Ivi founder Todd Weaver cited Section 111 of the U.S. Copyright Act, which details circumstances under which rebroadcasting television programming is not, in fact, infringement. If the appropriate rebroadcasting fees are paid, which Weaver claims they were, Ivi is legit.
“Ivi is not another Pirate Bay or Napster trying to gain from others’ works. Rather, Ivi wishes to work with content owners in helping them to realize new revenue streams and reach more viewers from around the globe,” Weaver said.
Despite Weaver’s “I’m on your side” posturing, the National Association of Broadcasters wasn’t placated and said in a statement: “It is blatantly illegal to steal broadcasters’ copyrighted works and signals.”

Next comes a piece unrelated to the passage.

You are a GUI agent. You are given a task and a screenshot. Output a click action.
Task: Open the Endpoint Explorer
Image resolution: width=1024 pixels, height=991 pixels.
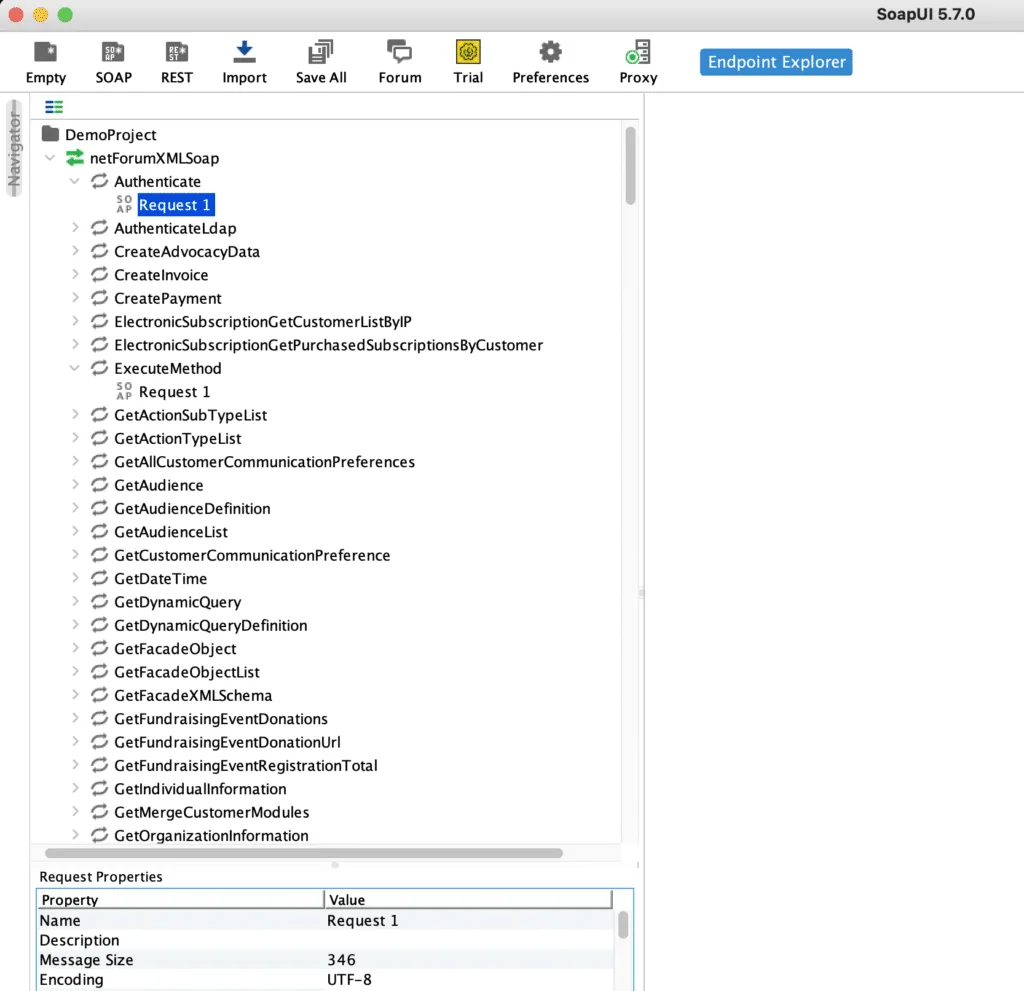click(x=775, y=61)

To this, Weaver said, “Broadcasters fought against cable companies, then joined them. Broadcasters then fought against satellite companies, then joined them. Now it is our turn. History has a habit of repeating itself — and it is unfortunate they cannot learn from that and realize we strongly support broadcasters and their program suppliers helping them monetize, increase their eyeballs, and ultimately get paid.”

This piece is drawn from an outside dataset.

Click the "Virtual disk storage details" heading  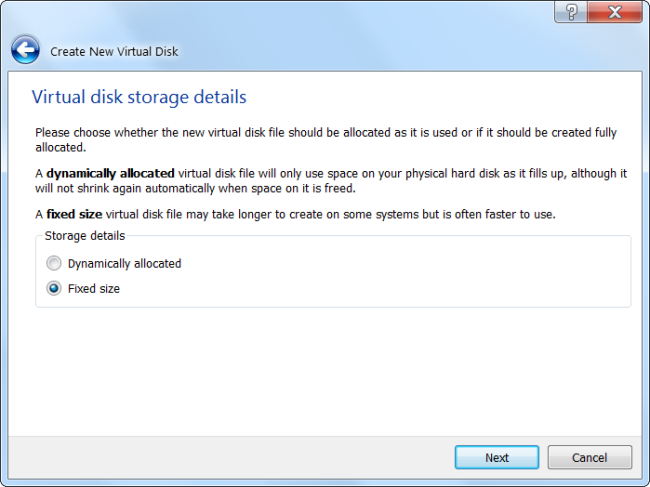(x=139, y=97)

This legal back-and-forth is expected to last a very long time. But let’s back up a minute and examine Weaver’s claim of history repeating itself.
Live TV on the Internet hasn’t had much success. In 2000, Canadian-based iCraveTV.com was shut down for the same violations Ivi is accused of. iCraveTV claimed it was acting in accordance with Canadian rebroadcasting laws, but rather than engage in a drawn-out legal battle, it chose to fold.
One year later, RecordTV.com — an “online VCR site” (whatever a VCR is) — was also crushed for copyright infringement. Though RecordTV is a little different than Ivi, in that it granted the ability to download programs to one’s hard drive, it stood behind rebroadcasting rights. Still: shuttered.
So if Weaver is right and history does in fact repeat itself, Ivi may be facing grim times ahead.